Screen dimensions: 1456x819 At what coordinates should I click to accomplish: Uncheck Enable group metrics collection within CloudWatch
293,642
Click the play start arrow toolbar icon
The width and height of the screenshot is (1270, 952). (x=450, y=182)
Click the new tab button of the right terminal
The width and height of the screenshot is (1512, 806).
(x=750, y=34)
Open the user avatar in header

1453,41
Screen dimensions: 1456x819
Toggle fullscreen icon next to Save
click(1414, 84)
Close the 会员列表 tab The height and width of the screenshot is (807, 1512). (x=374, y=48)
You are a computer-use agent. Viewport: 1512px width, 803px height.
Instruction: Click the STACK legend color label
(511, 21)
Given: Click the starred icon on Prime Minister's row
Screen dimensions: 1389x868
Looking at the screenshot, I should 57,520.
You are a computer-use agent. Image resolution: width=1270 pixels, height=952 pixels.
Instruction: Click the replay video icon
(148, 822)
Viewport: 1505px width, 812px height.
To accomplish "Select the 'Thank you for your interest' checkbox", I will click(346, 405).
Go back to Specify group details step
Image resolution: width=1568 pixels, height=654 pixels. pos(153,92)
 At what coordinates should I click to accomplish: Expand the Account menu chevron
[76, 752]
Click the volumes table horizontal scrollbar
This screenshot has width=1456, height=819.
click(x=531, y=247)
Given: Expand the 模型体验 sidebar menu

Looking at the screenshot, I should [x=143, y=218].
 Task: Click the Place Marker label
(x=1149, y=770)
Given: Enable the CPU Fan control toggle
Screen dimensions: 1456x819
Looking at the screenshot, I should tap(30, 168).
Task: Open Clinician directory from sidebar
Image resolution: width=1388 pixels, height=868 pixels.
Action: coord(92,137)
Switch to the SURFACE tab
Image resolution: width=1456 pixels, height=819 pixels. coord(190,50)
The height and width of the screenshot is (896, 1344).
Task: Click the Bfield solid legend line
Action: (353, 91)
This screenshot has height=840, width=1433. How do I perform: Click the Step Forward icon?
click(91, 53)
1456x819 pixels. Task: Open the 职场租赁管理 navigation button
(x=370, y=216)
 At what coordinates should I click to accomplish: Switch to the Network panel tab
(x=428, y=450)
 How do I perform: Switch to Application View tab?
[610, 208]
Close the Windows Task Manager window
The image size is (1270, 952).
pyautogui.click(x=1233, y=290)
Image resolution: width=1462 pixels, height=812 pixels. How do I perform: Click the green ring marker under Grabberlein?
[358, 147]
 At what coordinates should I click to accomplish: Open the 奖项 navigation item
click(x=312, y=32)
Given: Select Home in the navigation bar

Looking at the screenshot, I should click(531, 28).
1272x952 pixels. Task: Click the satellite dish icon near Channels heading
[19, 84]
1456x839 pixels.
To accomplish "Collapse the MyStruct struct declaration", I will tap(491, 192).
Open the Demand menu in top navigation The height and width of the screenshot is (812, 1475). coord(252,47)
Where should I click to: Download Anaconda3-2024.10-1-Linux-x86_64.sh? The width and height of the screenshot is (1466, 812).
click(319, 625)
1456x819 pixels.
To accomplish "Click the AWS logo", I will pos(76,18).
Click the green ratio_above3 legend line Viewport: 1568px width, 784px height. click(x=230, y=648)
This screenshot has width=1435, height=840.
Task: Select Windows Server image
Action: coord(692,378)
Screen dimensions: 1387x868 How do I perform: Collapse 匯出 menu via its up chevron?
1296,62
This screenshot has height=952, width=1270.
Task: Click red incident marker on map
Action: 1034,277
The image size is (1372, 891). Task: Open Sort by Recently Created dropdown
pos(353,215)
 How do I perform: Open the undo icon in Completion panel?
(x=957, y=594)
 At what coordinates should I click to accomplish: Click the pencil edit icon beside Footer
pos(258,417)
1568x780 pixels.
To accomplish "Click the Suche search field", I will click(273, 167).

§

● Problem to work on
Return the whole listing, keeping every word as it is.

● Reply
Screen dimensions: 1456x819 At what coordinates should I click to accomplish: Uncheck Enable group metrics collection within CloudWatch
293,642
Click the play start arrow toolbar icon
The width and height of the screenshot is (1270, 952). (x=450, y=182)
Click the new tab button of the right terminal
The width and height of the screenshot is (1512, 806).
(x=750, y=34)
Open the user avatar in header

1453,41
Screen dimensions: 1456x819
Toggle fullscreen icon next to Save
click(1414, 84)
Close the 会员列表 tab The height and width of the screenshot is (807, 1512). (x=374, y=48)
You are a computer-use agent. Viewport: 1512px width, 803px height.
Instruction: Click the STACK legend color label
(511, 21)
Given: Click the starred icon on Prime Minister's row
Screen dimensions: 1389x868
Looking at the screenshot, I should 57,520.
You are a computer-use agent. Image resolution: width=1270 pixels, height=952 pixels.
Instruction: Click the replay video icon
(148, 822)
Viewport: 1505px width, 812px height.
To accomplish "Select the 'Thank you for your interest' checkbox", I will click(346, 405).
Go back to Specify group details step
Image resolution: width=1568 pixels, height=654 pixels. pos(153,92)
 At what coordinates should I click to accomplish: Expand the Account menu chevron
[76, 752]
Click the volumes table horizontal scrollbar
This screenshot has width=1456, height=819.
click(x=531, y=247)
Given: Expand the 模型体验 sidebar menu

Looking at the screenshot, I should [x=143, y=218].
 Task: Click the Place Marker label
(x=1149, y=770)
Given: Enable the CPU Fan control toggle
Screen dimensions: 1456x819
Looking at the screenshot, I should tap(30, 168).
Task: Open Clinician directory from sidebar
Image resolution: width=1388 pixels, height=868 pixels.
Action: coord(92,137)
Switch to the SURFACE tab
Image resolution: width=1456 pixels, height=819 pixels. coord(190,50)
The height and width of the screenshot is (896, 1344).
Task: Click the Bfield solid legend line
Action: (353, 91)
This screenshot has height=840, width=1433. How do I perform: Click the Step Forward icon?
click(91, 53)
1456x819 pixels. Task: Open the 职场租赁管理 navigation button
(x=370, y=216)
 At what coordinates should I click to accomplish: Switch to the Network panel tab
(x=428, y=450)
 How do I perform: Switch to Application View tab?
[610, 208]
Close the Windows Task Manager window
The image size is (1270, 952).
pyautogui.click(x=1233, y=290)
Image resolution: width=1462 pixels, height=812 pixels. How do I perform: Click the green ring marker under Grabberlein?
[358, 147]
 At what coordinates should I click to accomplish: Open the 奖项 navigation item
click(x=312, y=32)
Given: Select Home in the navigation bar

Looking at the screenshot, I should click(531, 28).
1272x952 pixels. Task: Click the satellite dish icon near Channels heading
[19, 84]
1456x839 pixels.
To accomplish "Collapse the MyStruct struct declaration", I will tap(491, 192).
Open the Demand menu in top navigation The height and width of the screenshot is (812, 1475). coord(252,47)
Where should I click to: Download Anaconda3-2024.10-1-Linux-x86_64.sh? The width and height of the screenshot is (1466, 812).
click(319, 625)
1456x819 pixels.
To accomplish "Click the AWS logo", I will pos(76,18).
Click the green ratio_above3 legend line Viewport: 1568px width, 784px height. click(x=230, y=648)
This screenshot has width=1435, height=840.
Task: Select Windows Server image
Action: coord(692,378)
Screen dimensions: 1387x868 How do I perform: Collapse 匯出 menu via its up chevron?
1296,62
This screenshot has height=952, width=1270.
Task: Click red incident marker on map
Action: 1034,277
The image size is (1372, 891). Task: Open Sort by Recently Created dropdown
pos(353,215)
 How do I perform: Open the undo icon in Completion panel?
(x=957, y=594)
 At what coordinates should I click to accomplish: Click the pencil edit icon beside Footer
pos(258,417)
1568x780 pixels.
To accomplish "Click the Suche search field", I will click(273, 167).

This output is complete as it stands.